- TASK TO COMPLETE:
Pick every line from the data that holds the word "button".

============================================================

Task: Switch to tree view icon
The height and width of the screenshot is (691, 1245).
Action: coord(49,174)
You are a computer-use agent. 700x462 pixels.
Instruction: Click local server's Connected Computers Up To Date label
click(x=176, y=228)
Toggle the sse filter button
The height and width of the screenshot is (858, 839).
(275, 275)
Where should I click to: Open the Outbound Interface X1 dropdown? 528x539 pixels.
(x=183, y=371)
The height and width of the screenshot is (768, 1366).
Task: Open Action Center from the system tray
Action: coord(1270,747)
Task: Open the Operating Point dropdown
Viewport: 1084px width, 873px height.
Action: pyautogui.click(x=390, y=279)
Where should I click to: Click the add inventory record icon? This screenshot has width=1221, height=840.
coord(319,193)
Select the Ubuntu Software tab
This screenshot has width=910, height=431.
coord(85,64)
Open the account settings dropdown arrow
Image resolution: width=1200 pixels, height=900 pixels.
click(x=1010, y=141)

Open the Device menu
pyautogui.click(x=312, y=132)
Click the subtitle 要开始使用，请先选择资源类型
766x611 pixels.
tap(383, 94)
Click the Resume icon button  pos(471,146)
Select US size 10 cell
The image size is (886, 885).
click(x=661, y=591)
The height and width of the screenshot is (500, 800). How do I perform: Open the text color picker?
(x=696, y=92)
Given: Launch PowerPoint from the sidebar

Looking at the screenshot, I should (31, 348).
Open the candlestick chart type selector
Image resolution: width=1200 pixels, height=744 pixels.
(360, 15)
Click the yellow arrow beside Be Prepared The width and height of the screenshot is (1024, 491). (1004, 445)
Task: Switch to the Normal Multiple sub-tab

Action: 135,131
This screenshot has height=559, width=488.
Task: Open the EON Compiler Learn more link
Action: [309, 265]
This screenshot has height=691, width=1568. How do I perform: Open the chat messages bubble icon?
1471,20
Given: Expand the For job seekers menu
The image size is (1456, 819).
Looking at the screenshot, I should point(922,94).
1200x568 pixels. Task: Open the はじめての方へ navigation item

============================================================

- ANSWER BELOW:
Toggle the sse filter button
Click the Resume icon button  pos(471,146)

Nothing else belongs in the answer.